Welcome to Aklearn’s documentation!¶

Building a Machine Learning (ML) Library From Scratch: Aklearn¶

This repository contains my Summer 2021 project, to build a library to perform machine learning (ML) in Python, in the spirit of Tidymodels in R or Sklearn in Python. As much as possible, I will implement all algorithms from scratch (no calling sklearn, except maybe for tests). The algorithms will be organized using Python classes to keep the code D-R-Y, and will be supplemented by classes offering data processing, train-test splitting, cross-validating, and model evaluation functionality.

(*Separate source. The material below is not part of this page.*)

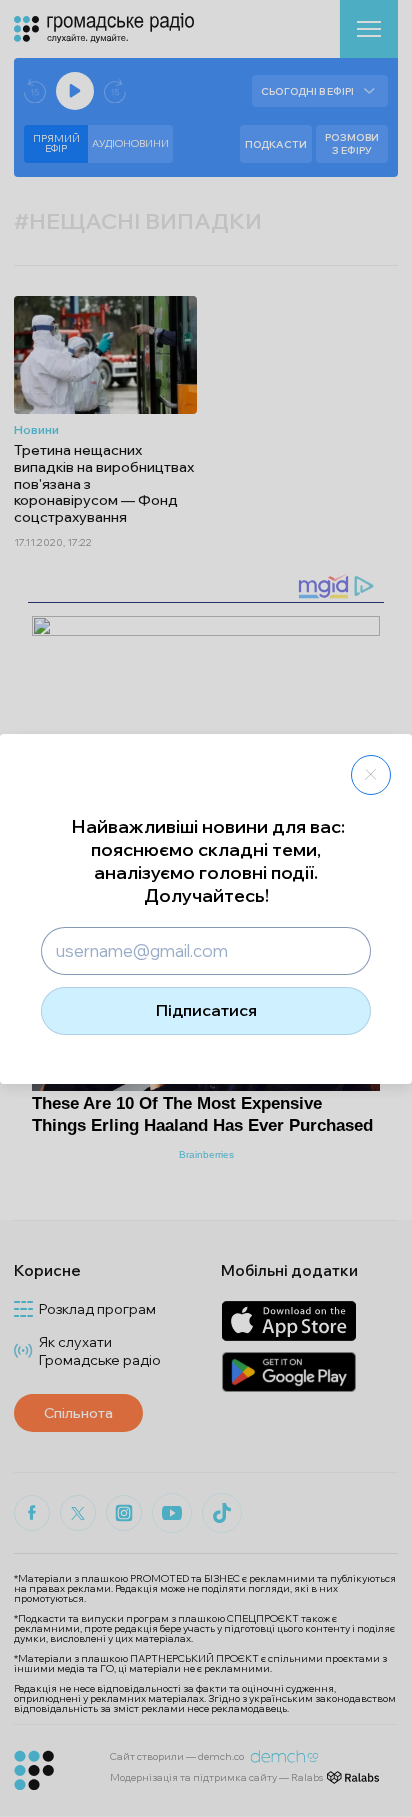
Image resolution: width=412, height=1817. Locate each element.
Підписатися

My motivation for this project is to upgrade my skills in data science and programming in Python, to complement what I have already learned in R. I want to particularly improve my abilities with object oriented programming, numpy, numba, and general data analysis/visualization. In addition, I want to explore the ‘ecosystem’ of software engineering: using version control, good code organization, unit testing, extensive documentation, and usability (for others). I will use Git on my computer for version control, using a 2 branch (development and main) workflow, and push changes to Github. Then, Sphinx will automatically carry over my documentation to this website which was produced by both Sphinx and Read the Docs. Additionally, I provide example usage.

I Want to Get Started¶

See the Table of Contents
Check out A Five Minute Tutorial to Using Aklearn for a brief tutorial
Head over to my Github repository.

Progress So Far¶

The labellings below are as follows:

A single +: code is running without bugs
A pair of ++: code is running and reasonably tested
A triple +++: code is running/comprehensively tested. Agreement with sklearn is sufficient for this.
If applicable, an * indicates the algorithm agrees with sklearn

Algorithms¶

Classification: KNN (+++, *), Logistic (+++, *), QDA (+++, *), LDA(+)
Regression: Linear (+++, *), Poisson (+, *), KNN (+)
Clustering: K-Means (++)
Model evaluation techniques: accuracy (+++, *), confusion matrix (+++, *), MSE (+++)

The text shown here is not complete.